Zimbabwean President Emmerson Mnangagwa recently raised eyebrows – and elicited no shortage of criticism – when he appointed his son, David Mnangagwa, as deputy finance minister. What further irked opposition parties was the appointment of his nephew Tongai Mnangagwa as deputy tourism minister, with a number of claims that neither possess the necessary skills or experience for their respective positions.
In 2020, President Félix Tshisekedi of the Democratic Republic of Congo, appointed his son Félix Tshilombo Tshisekedi as the head of the state-owned mining company, Gécamines. In Equatorial Guinea, President Teodoro Obiang Nguema have long been accused of nepotistic practices, and the same can be said of Cameroon President Paul Biya. These are not isolated cases, but a trend throughout the continent. South Africa is not exempt from this, with nepotism rearing its ugly head from the root to the top of the public sector tree.

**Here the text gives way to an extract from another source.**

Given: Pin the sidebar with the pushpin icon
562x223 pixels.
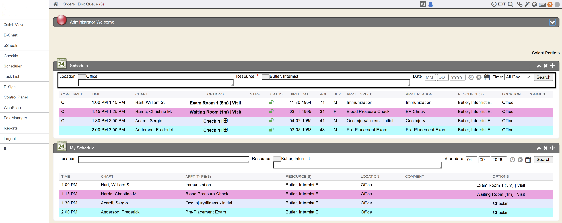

According to Prof Kedibone Phago, director of the North-West University (NWU) in South Africa’s School for Government Studies, Africa’s needs to buck this trend, and it needs to do so with haste.
“Allowing nepotism practices through family, friends and those least qualified to occupy leadership positions is tantamount to stealing Africa’s future from its young generation. This is because if resources are not properly managed to benefit Africans, but are only used to serve the interests of small political elite groups, the trap of a vicious cycle would remain intact and perpetual.”
According to Prof Phago, there are a number of reasons for why nepotism is so prevalent in Africa.
“Nepotism is a form of spoils system that rewards elections winners and their associates. It is closely associated with a system of cadre deployment and are both ideal to help us realise who is getting rewarded and who is not especially after a favourable election outcome (or even military take-over). This is indeed prevalent in most African countries and appears in various forms because there is a need to reward loyalty over competence.
“In most cases this is not done based on a political ideology but merely based on loyalty and greed to plunder resources for individual gain. We also need to remember that this is a historical problem which was one of the modus operandi of the colonial project which sought to put pliant leaders and their families in positions of power. The liberation movement of the 1960s has not succeeded in addressing this successfully as we see today that post-colonial project has failed to resolve many socio-economic issues, bar only political emancipation,” he explains.
This has dire consequences for Africa’s growth.
“The issue of Africa’s economic growth or a lack thereof is imperative to be considered on this conversation because this is required to ensure that Africa’s Agenda 2063 is achieved along with the UN Sustainable Development Goals 2030. The AU Agenda 2063 and Sustainable Development Goals 2030 need to be some of the critical guiding instruments to ensure that African governments remain focused on critical developmental initiatives. This is because without any meaningful progress and development, these problems would be perpetual and difficult to address,” says Prof Phago.
What then is the cure for this infection that is severely affecting the continent’s health?
“Since this is a historical matter and many leaders are highly insecure, nepotism is considered a soft landing for them. This is because it rewards loyalty to the leader and help them to evade accountability from the relevant governance structures in place such as Parliament. There have been many attempts in the past that were directed towards addressing this matter and it remains an albatross on our governance systems because it is propped up by political and even military power.
“This requires a strong mobilisation of the various sections of the society to get involved in influencing public policy in an active manner. Sectors such as civil society, academia and media need to join hands in setting an agenda which could exert an additional pressure and bring such matters on a spotlight as a way of making a case of ethical conduct as a basic requirement among leaders within the public sector. Perhaps we should consider continuous revision and provide better protection to whistle blowers and other citizens that report these malpractices to law enforcement agencies. The other problem here is also that some of the institutions lack capacity to investigate and lead to prosecution of these cases as they are usually pitted against political power.”
Change is needed, and until accountability is prioritised, progress will remain more of a hope than a reality.